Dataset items
==========

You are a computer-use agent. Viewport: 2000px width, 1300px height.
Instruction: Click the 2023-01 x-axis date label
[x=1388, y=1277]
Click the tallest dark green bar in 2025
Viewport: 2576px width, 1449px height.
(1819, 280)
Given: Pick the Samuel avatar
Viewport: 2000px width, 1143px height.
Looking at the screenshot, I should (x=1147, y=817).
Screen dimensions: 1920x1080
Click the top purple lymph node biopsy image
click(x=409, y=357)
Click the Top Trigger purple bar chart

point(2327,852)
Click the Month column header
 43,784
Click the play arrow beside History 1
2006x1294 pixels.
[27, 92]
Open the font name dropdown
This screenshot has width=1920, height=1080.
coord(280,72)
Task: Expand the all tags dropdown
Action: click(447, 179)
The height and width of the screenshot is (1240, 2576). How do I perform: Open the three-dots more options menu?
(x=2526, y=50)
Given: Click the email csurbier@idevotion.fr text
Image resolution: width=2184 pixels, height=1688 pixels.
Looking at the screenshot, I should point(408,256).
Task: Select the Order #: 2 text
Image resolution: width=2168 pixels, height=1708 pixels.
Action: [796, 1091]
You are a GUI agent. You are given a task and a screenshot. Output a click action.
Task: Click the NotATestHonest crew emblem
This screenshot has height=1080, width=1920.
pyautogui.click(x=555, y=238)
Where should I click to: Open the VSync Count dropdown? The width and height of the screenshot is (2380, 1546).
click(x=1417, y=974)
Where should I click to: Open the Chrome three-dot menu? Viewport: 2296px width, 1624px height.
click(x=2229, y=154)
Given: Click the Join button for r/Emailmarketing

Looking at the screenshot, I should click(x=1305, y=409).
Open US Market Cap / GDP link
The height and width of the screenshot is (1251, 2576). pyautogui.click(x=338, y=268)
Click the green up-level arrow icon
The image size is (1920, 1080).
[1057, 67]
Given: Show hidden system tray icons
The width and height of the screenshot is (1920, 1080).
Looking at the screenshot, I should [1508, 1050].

==========

The required output is the line holding "Click the green up-level arrow icon" plus every line after it in the data, reproduced exactly.

## WRITTEN ANSWER
Click the green up-level arrow icon
The image size is (1920, 1080).
[1057, 67]
Given: Show hidden system tray icons
The width and height of the screenshot is (1920, 1080).
Looking at the screenshot, I should [1508, 1050].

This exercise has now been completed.